O Partido Socialista (PS) questionou o Ministério do Ambiente e Energia sobre a ausência de uma data concreta para a reposição da ponte de arame que ligava as aldeias de Monteiros e Veral, submersa desde o enchimento da albufeira da barragem do Alto Tâmega, em outubro de 2023.

A infraestrutura, que assegurava a ligação pedonal entre Monteiros, no concelho de Vila Pouca de Aguiar, e Veral, em Boticas, desapareceu com o avanço das águas da barragem, integrada no Sistema Eletroprodutor do Tâmega (SET), concessionado à Iberdrola.
Numa pergunta enviada à Assembleia da República, os deputados socialistas, liderados por Pedro Vaz, interrogam a ministra Maria da Graça Carvalho sobre eventuais entraves ao projeto. Em concreto, querem saber se existe alguma objeção por parte da Agência Portuguesa do Ambiente (APA), se a responsabilidade pela obra continua atribuída à Iberdrola, qual o financiamento previsto e quando arrancará a construção.
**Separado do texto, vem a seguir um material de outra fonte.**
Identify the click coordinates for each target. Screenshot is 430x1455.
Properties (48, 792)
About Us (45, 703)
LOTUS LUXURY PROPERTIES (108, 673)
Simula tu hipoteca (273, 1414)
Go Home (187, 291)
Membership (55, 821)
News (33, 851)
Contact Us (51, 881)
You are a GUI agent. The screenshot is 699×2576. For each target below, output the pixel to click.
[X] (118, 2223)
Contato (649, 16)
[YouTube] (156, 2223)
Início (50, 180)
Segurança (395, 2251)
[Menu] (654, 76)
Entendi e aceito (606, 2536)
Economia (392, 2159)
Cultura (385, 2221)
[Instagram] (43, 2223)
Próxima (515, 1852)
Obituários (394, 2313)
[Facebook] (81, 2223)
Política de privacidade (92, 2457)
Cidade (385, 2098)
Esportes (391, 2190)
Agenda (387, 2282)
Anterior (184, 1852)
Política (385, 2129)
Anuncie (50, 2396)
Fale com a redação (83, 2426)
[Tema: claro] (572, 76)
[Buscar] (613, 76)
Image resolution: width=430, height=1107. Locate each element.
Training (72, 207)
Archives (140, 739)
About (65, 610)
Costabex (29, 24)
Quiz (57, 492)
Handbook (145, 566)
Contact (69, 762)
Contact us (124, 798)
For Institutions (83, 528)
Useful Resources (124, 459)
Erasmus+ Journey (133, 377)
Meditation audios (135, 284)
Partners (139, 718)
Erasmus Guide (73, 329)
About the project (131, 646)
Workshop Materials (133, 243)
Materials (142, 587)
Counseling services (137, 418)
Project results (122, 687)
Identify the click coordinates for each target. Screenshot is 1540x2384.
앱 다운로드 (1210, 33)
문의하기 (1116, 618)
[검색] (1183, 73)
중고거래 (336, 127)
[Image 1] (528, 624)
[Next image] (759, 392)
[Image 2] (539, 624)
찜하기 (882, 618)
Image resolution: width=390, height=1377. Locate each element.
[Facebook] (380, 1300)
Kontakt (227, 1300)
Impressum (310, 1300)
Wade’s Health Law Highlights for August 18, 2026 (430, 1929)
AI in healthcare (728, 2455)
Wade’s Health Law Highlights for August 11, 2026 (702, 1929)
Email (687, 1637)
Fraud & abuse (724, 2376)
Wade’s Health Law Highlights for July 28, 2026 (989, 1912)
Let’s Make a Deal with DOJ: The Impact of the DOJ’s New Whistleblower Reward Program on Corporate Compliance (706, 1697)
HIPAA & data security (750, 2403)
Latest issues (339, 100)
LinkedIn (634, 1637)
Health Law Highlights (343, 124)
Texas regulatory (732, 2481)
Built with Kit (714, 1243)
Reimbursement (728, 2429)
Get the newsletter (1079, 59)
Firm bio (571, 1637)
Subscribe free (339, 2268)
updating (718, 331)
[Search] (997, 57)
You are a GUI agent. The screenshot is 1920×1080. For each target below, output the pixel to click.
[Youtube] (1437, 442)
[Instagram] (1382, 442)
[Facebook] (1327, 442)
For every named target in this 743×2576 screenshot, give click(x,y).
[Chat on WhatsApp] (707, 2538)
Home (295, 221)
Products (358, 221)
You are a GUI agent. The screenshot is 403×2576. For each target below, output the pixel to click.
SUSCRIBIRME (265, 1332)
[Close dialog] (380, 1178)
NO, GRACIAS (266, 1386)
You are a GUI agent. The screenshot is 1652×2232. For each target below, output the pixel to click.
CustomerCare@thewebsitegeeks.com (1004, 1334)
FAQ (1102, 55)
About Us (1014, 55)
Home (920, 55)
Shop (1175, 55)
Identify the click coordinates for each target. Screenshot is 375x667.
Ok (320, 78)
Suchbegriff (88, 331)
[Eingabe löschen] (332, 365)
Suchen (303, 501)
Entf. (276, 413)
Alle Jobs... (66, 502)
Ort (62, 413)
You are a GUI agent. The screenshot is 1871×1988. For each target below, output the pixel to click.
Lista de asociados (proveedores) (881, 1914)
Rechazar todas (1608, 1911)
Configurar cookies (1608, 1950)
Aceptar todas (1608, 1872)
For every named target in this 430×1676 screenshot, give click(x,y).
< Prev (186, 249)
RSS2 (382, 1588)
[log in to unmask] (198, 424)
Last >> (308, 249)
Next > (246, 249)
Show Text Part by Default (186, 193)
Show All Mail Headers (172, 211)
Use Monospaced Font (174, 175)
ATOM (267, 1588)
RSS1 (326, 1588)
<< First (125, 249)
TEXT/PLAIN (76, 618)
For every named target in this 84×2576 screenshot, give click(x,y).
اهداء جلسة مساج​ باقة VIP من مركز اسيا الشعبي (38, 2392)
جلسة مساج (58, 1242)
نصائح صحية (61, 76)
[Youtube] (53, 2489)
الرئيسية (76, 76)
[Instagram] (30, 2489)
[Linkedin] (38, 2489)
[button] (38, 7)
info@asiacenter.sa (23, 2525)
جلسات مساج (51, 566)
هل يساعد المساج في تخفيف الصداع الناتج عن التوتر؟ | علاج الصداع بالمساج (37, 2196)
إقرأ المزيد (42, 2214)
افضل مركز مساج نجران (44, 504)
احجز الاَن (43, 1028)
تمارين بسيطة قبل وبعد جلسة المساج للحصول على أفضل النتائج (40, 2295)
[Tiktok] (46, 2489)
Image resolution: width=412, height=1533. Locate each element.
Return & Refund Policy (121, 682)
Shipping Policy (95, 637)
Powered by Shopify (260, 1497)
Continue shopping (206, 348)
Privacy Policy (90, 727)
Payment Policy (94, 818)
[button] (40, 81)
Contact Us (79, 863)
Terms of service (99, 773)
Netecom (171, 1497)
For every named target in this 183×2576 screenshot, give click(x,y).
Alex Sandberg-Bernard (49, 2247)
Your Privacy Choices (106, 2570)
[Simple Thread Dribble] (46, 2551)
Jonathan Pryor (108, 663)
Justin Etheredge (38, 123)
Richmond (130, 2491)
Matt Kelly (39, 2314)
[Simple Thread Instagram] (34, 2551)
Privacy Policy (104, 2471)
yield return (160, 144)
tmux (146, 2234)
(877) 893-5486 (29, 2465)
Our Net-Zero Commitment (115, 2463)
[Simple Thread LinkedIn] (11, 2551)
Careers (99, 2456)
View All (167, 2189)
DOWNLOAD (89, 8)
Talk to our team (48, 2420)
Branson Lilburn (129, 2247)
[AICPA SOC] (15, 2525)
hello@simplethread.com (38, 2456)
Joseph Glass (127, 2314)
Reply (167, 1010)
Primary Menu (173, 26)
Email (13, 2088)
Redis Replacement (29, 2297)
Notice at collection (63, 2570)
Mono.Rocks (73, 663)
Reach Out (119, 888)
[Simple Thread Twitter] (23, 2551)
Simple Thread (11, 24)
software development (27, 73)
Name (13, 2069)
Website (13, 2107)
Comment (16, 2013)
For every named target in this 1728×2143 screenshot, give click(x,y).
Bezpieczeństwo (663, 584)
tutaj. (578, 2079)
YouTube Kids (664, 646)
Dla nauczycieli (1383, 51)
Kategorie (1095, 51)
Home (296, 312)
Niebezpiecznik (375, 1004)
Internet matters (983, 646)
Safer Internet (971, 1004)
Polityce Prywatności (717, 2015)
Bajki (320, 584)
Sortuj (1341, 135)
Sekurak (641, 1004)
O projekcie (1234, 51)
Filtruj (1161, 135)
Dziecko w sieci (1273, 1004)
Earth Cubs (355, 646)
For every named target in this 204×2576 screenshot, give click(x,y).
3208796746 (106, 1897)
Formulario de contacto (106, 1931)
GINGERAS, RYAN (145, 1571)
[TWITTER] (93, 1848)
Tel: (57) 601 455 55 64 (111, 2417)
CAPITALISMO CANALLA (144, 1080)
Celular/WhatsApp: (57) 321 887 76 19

APA afasta objeções e aponta para solução em articulação

O Ministério do Ambiente garante que a APA “não só não se opõe ao projeto” como acompanha o processo desde 2018, promovendo a articulação entre as autarquias e a empresa concessionária para viabilizar a reposição do acesso “no mais curto espaço de tempo”.
A tutela sublinha ainda que, enquanto autoridade de Avaliação de Impacte Ambiental, a APA tem monitorizado o cumprimento das condições impostas ao SET, incluindo a reposição de serviços afetados e a implementação de medidas compensatórias de natureza socioeconómica, entre as quais se inclui a reconstrução da ponte.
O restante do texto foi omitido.